There is no off-season for student-athletes
School’s out for summer for everyone but student-athletes.
Instead of three months of freedom, scholarship football players are given only about 10 days off before “optional workouts” begin. These workouts are only optional by name and the majority of student-athletes on the roster participate.
After optional workouts, fall camp begins and football becomes a full-time job. For three weeks, student-athletes have to eat, breath and live football. Their day begins early and ends late after multiple practices, team meetings, film study and mandatory weight-room sessions. On the bright side, it’s easy to go to bed early after roughly 12 hours of non-stop football preparation.
Student-athletes must make sacrifices
Although NCAA bylaws dictate that student-athletes can only spend 20 hours per week on athletic activities, their coaches routinely find ways around this limit.
Optional workouts and film study, like summer workouts, are anything but optional. Scholarship student-athletes are forced to balance their athletic responsibilities with their studies.

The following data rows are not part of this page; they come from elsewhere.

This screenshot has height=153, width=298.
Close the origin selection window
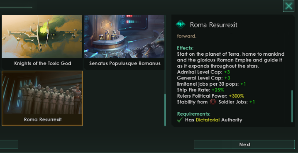(x=288, y=6)
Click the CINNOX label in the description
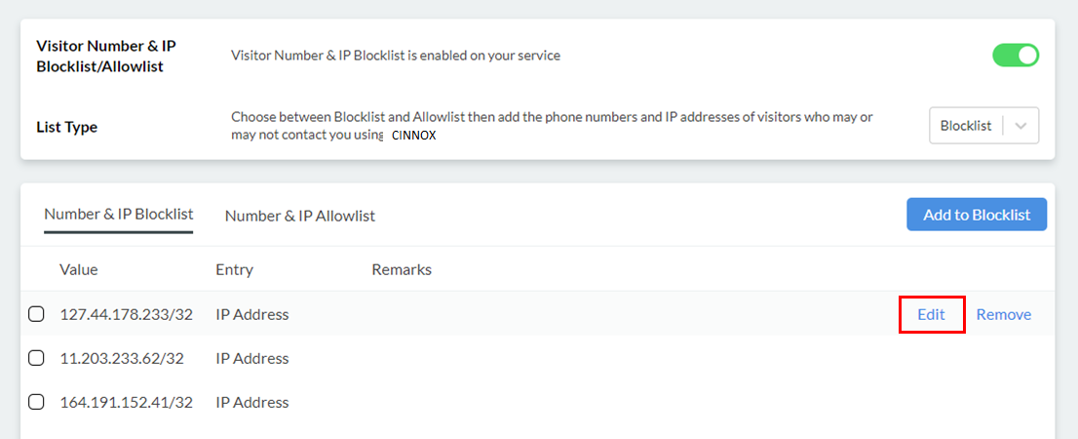Viewport: 1078px width, 439px height. pos(414,136)
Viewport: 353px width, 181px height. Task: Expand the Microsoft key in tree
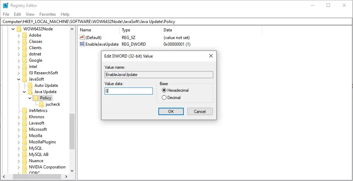[x=19, y=129]
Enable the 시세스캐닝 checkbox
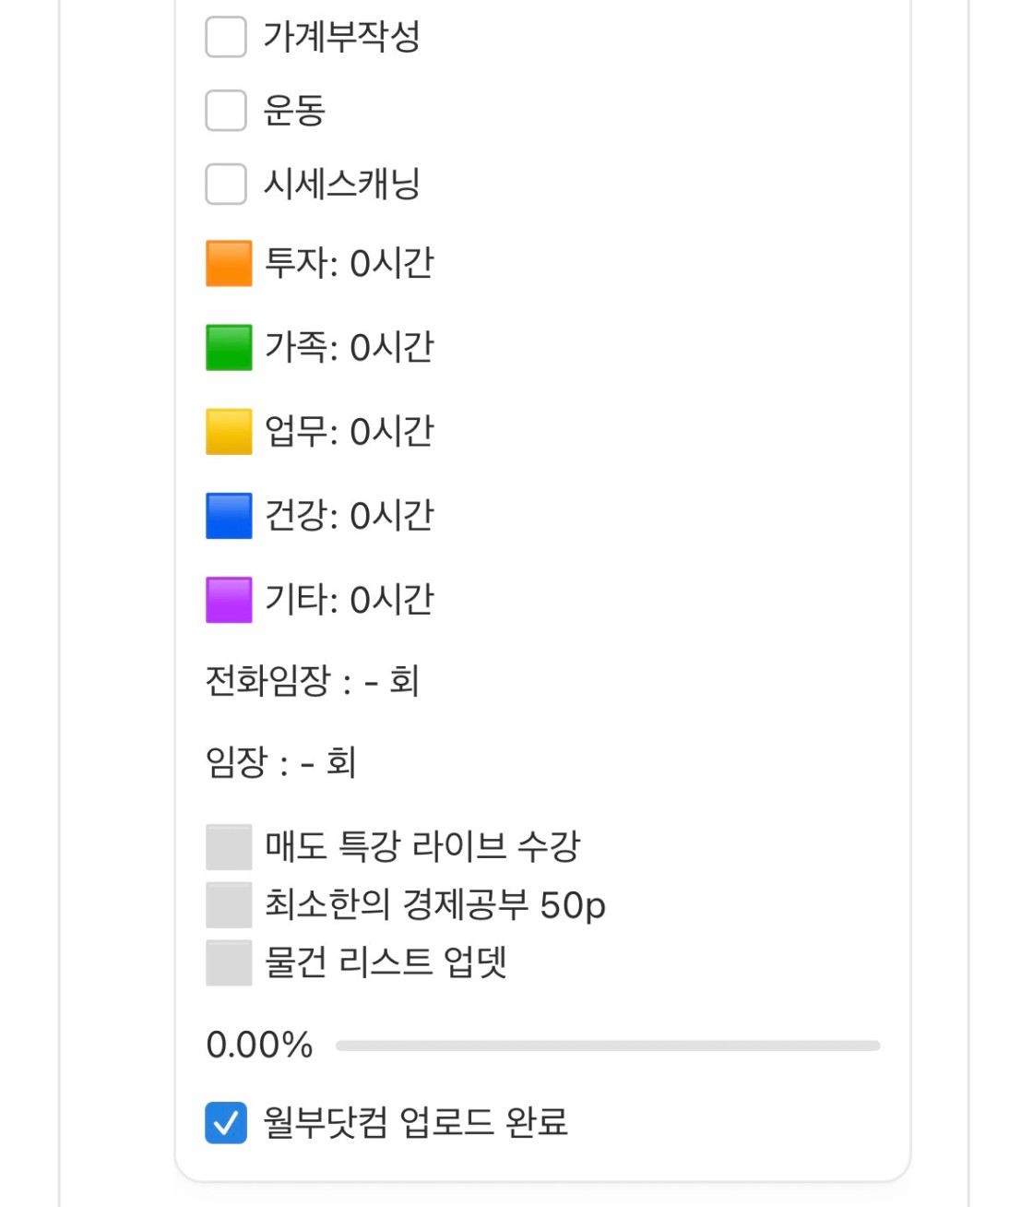1033x1207 pixels. click(226, 184)

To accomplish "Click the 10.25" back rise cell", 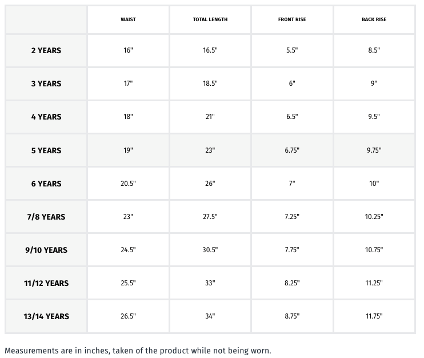I will (374, 217).
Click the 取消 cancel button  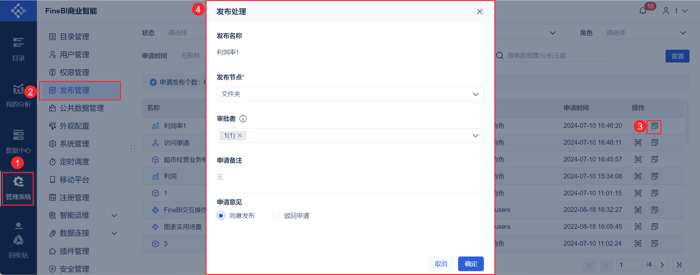click(441, 264)
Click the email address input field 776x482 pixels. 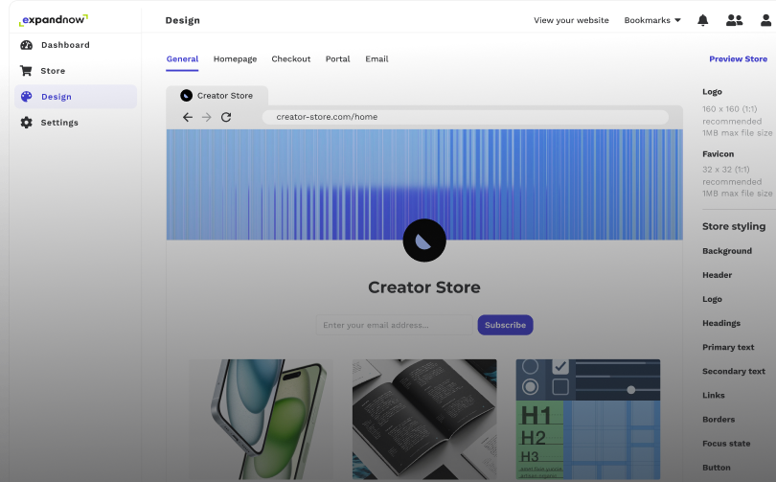395,325
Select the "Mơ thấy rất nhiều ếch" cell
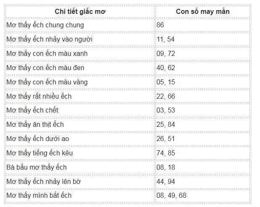260x207 pixels. pos(39,97)
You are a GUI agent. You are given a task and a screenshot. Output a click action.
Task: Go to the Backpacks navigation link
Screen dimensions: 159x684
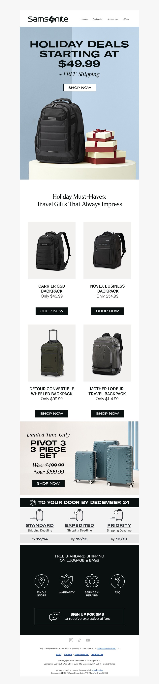(x=97, y=19)
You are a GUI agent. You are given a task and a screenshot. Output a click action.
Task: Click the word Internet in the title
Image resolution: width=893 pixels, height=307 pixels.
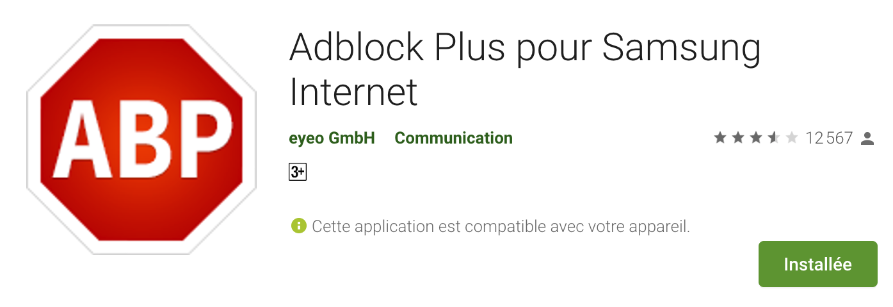pyautogui.click(x=353, y=91)
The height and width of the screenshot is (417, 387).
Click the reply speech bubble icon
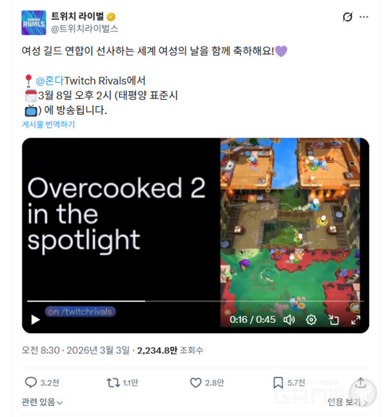coord(30,383)
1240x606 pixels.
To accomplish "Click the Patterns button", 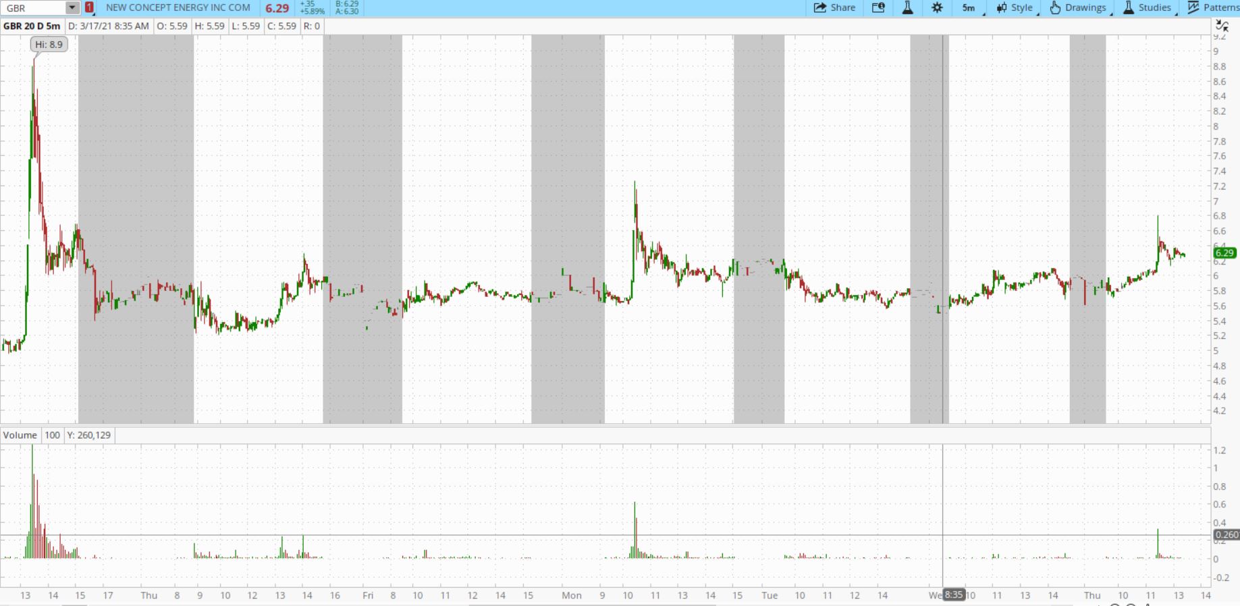I will pos(1214,8).

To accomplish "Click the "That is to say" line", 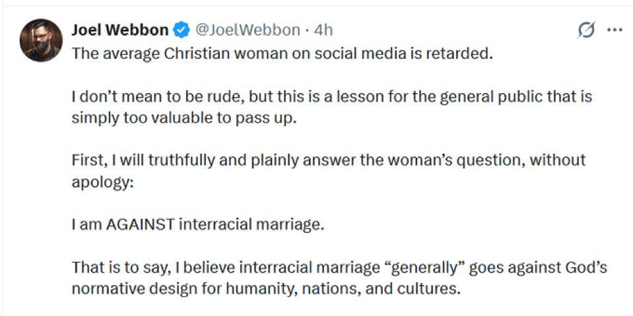I will click(x=339, y=269).
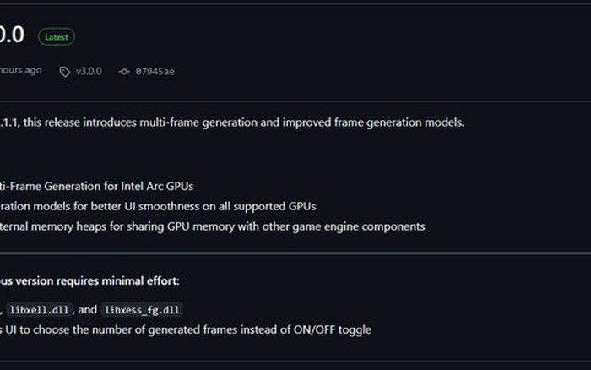
Task: Click the 'number of generated frames' line
Action: tap(186, 329)
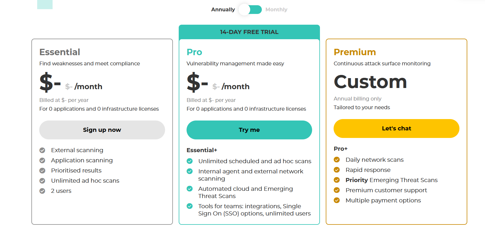Screen dimensions: 485x230
Task: Click the Try me button
Action: coord(249,130)
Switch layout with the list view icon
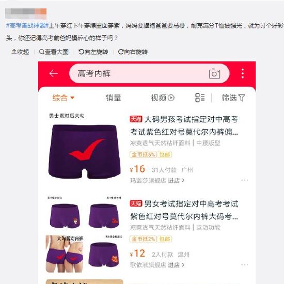This screenshot has width=284, height=284. (200, 98)
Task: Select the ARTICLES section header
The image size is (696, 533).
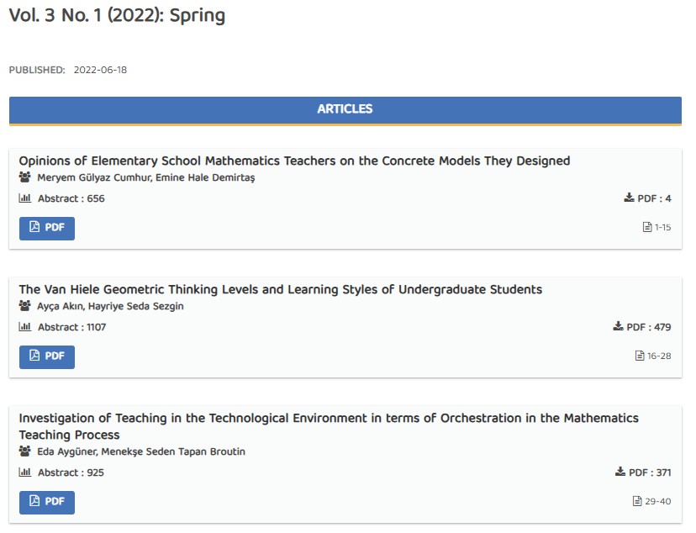Action: pyautogui.click(x=345, y=109)
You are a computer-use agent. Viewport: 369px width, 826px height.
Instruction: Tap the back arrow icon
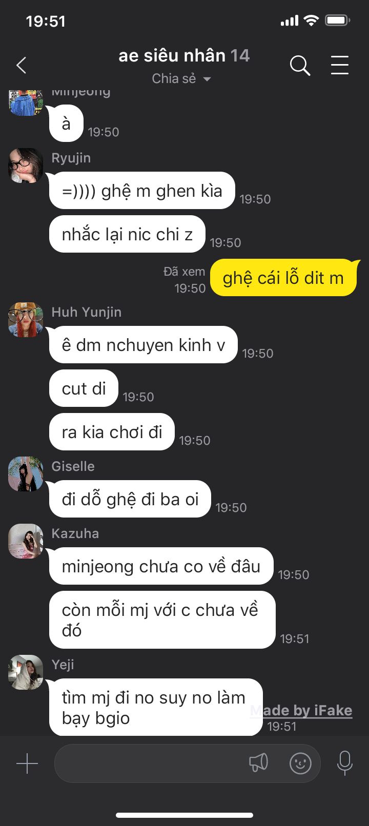(21, 66)
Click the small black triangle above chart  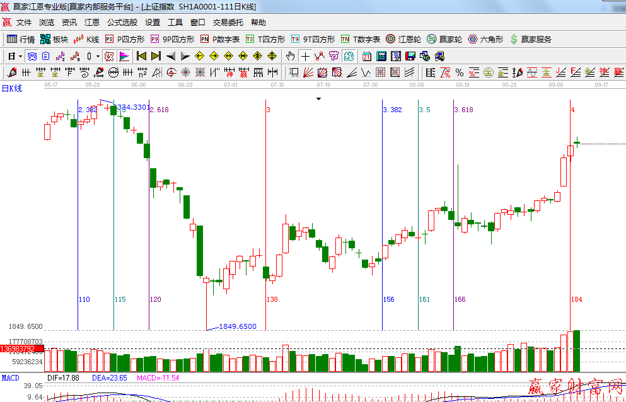318,99
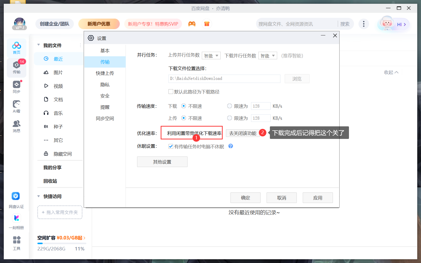Click the game controller icon in top bar
Screen dimensions: 421x263
click(x=192, y=24)
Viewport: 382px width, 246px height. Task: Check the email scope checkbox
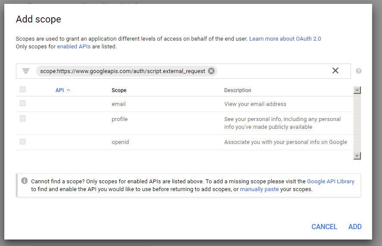[x=23, y=103]
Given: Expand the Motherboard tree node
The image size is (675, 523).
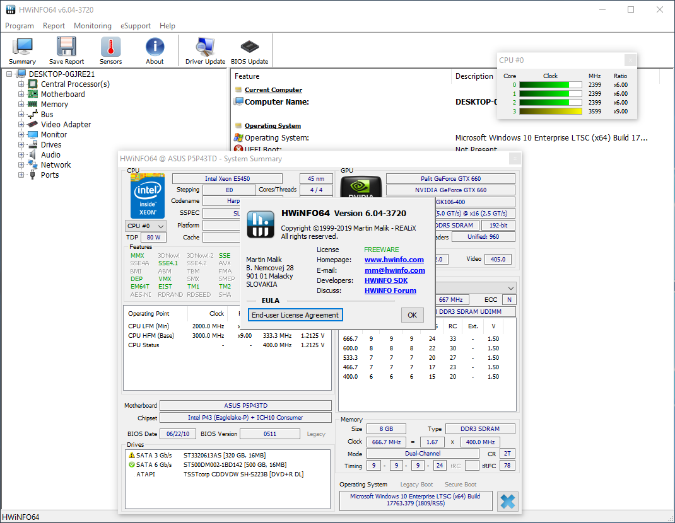Looking at the screenshot, I should pyautogui.click(x=21, y=95).
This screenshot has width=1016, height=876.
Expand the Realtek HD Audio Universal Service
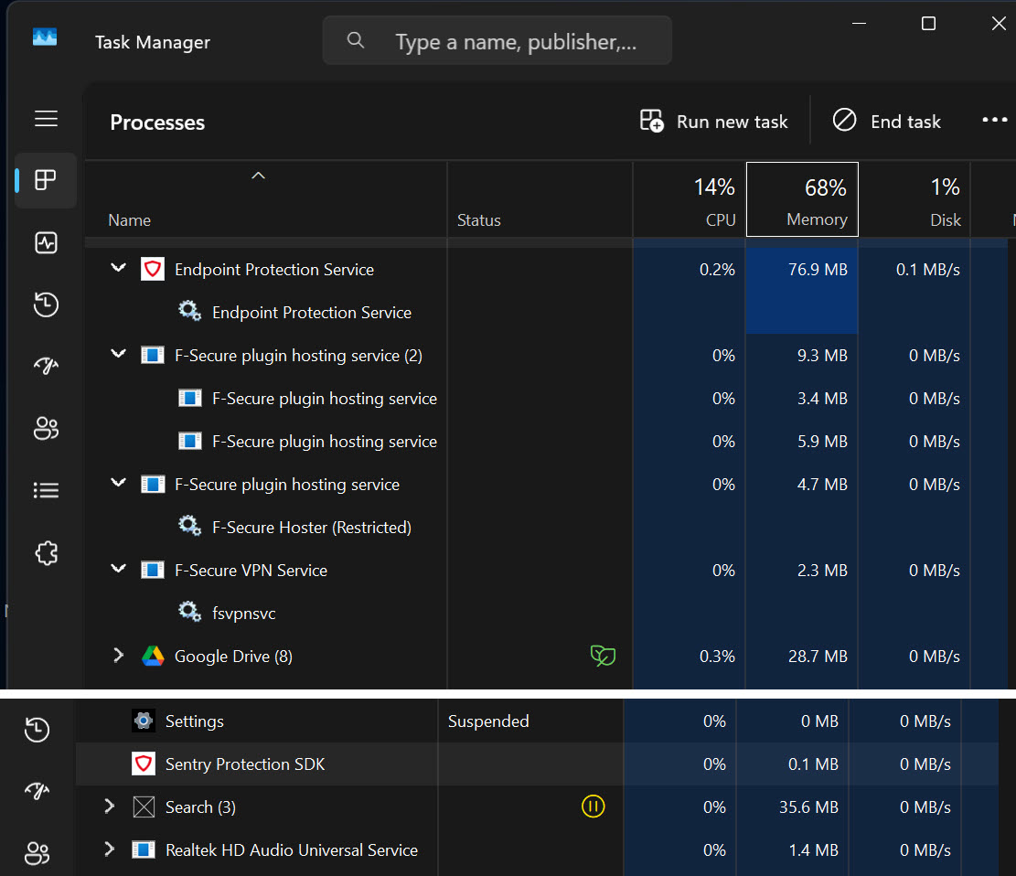(109, 849)
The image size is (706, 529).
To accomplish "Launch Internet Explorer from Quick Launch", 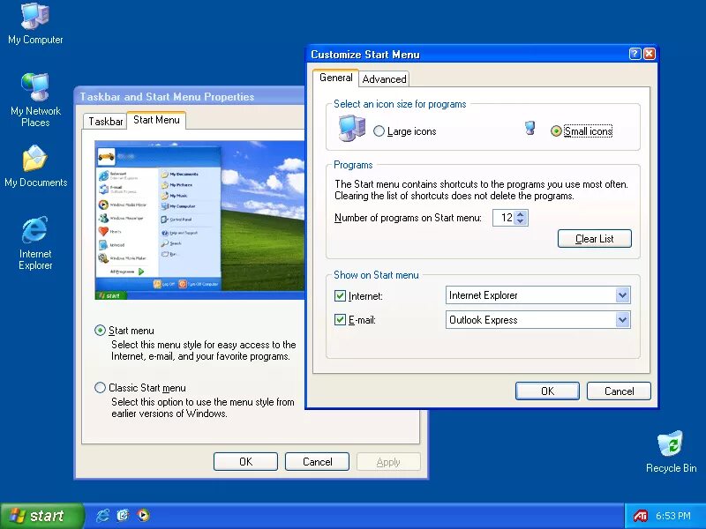I will 104,516.
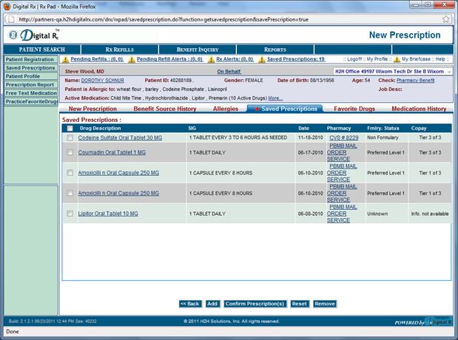458x340 pixels.
Task: Click the red plus icon on Saved Prescriptions tab
Action: pyautogui.click(x=257, y=109)
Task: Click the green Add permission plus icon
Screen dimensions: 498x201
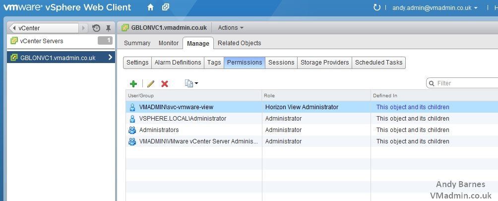Action: [x=133, y=83]
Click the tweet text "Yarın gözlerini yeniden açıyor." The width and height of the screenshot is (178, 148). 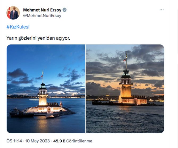pyautogui.click(x=38, y=38)
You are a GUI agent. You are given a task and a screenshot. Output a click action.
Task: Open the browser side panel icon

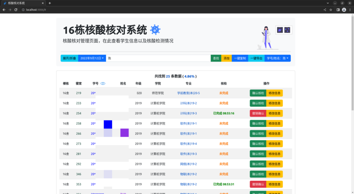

As a result, most scholarship players have restrictions on which classes they can take to work around their practice and travel schedules. Student-athletes don’t exactly get to enjoy the weekend like their classmates, as they are usually traveling on road trips or competing at home.
With only so many hours in the week, many student-athletes do not have much of a social life outside of their teammates and miss out on a lot of the fun college has to offer.
The demands of college sports become life lessons
Due to their grueling schedule, student-athletes develop excellent time management skills and are probably the most efficient and productive people on campus.
These real life skills allow many student-athletes to excel in their professional lives years after their athletic careers are over. It took an injury and time away from football for SMU defensive back Ajee Montes to realize just how much he benefited from playing a sport in college. He told the SMU Daily Campus:
“I was seriously going crazy, I missed it so much. Being a student-athlete
has taught me time management, accountability, and how to be a leader.”
The pageantry, pomp and circumstance of game day convinces fans that student-athletes are the luckiest kids on campus. What these fans don’t get to see is the countless hours spent by them in the weight-room, classroom and on the practice field. In the end, most student-athletes, like Ajee, believe their efforts and dedication are ultimately worth the reward:
“Being an athlete is very tiring and a lot of hard work, but I wouldn’t trade it for anything in the world. It’s early mornings and late nights but the feeling I get when I run out of the tunnel and hear the fans going crazy, I know in my heart everything is worth it.”